March 17th, 2010 7:04 AM by Joan Rusco
Excuse me home builders, but your bad news may be good news for Minnesota homeowners and VA loan seekers. This week the Fed held their meeting to discuss inflation and rates and the outcome was good for consumers, for now. The Fed left their Federal Funds Rate unchanged (we discussed this rate in greater detail at www.myfhablog.com ). It is likely that investors in mortgage backed securities (MBS) will read the language from the Fed as indicating that inflation is not a problem and there’s no reason for mortgage rates to rise. This even though the year old program of the Fed buying these MBS and keeping rates down comes to an end this month. So, rates are apparently going to stay somewhere in the 5% range for a VA loan, but what’s good about the bad news for builders?
The U.S. Commerce Department reported that new housing starts fell .6% from a month earlier. Apartment construction also fell to its lowest level since the mid 1990’s. That means our construction workers are hurting. But the benefits of this bad news may be homeowners. As the supply of homes for sale decreases there is more of a chance of prices for existing homes to stabilize from their 4 year slide. The supply of homes for sale is bloated way out of proportion and it may even get worse. We’re advising our clients that now is a great time to get a VA loan in Minnesota and buy a house. We at VALoansMN believe this bloated supply of homes for sale and our historic low VA loan rates is presenting an opportunity that could be characterized as “once in a lifetime”.
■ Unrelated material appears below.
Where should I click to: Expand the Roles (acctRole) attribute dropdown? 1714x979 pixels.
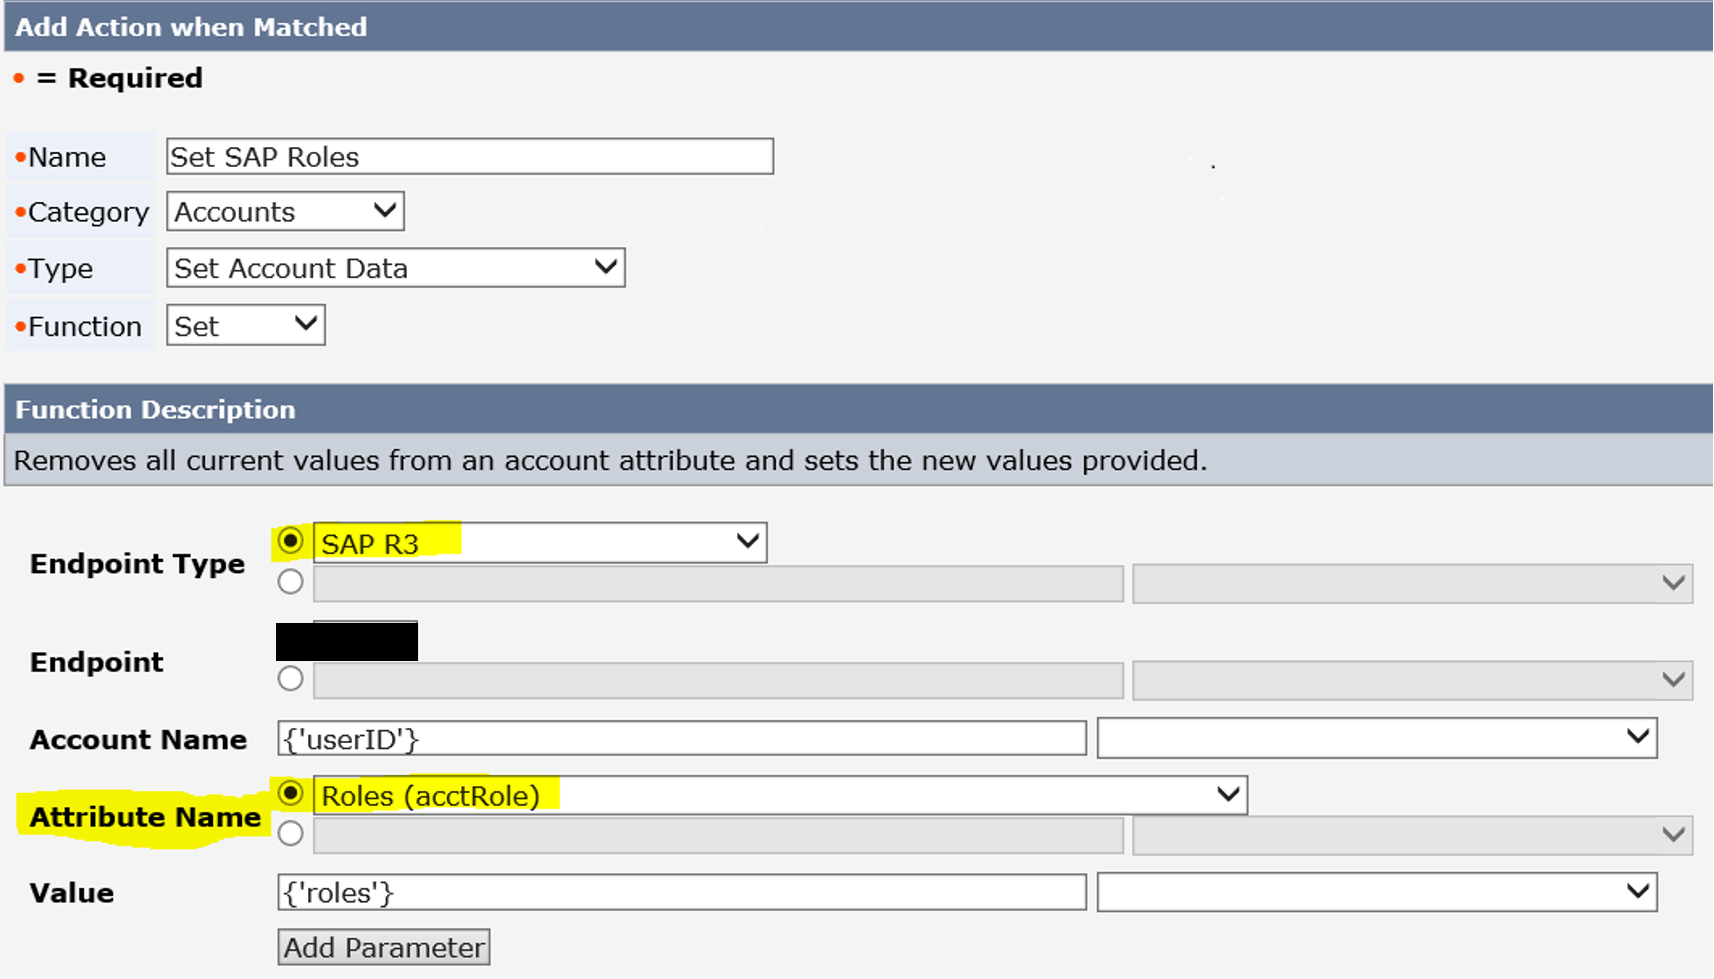[780, 796]
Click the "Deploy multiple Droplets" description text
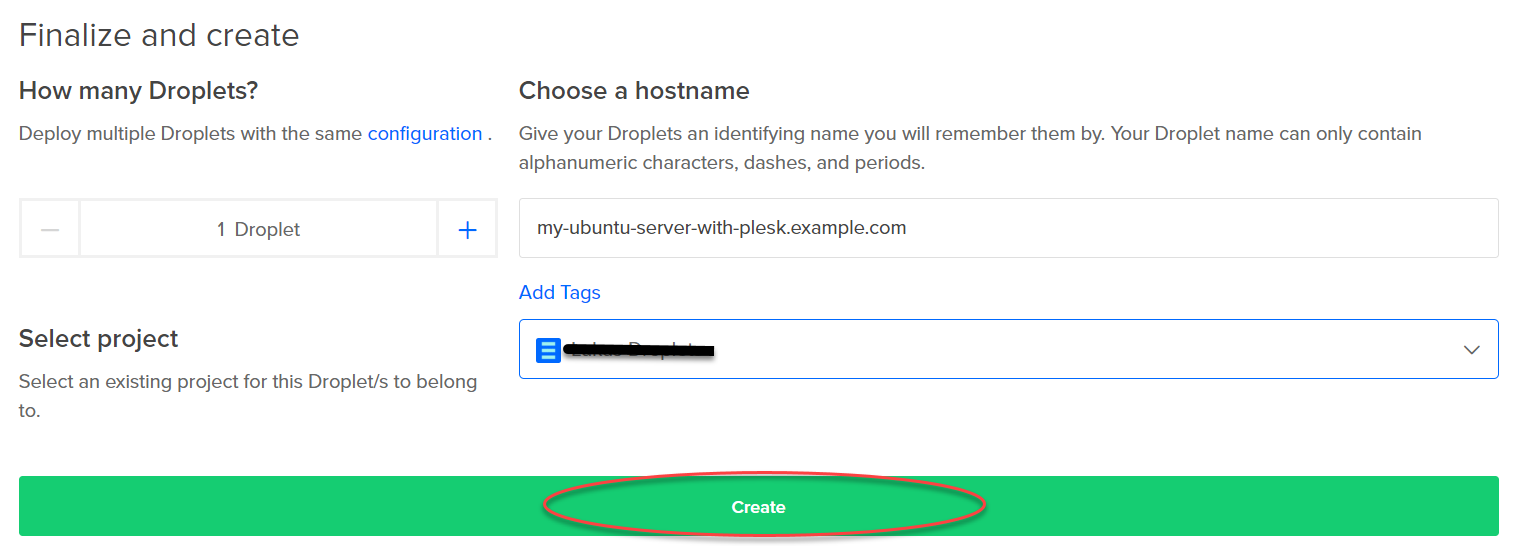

We fully expect this opportunity to remain for the short term. There are over 3 million existing homes for sale nationwide. There are another 5 million properties estimated to be in mortgage delinquency or foreclosure. We see the homes for sale number to consistently rise through much of this year keeping home prices down. So when we hear housing starts are sliding, we’re not surprised. What is not known is what may happen to mortgage rates. We still believe there could be considerable upward pressure in the not too distant future.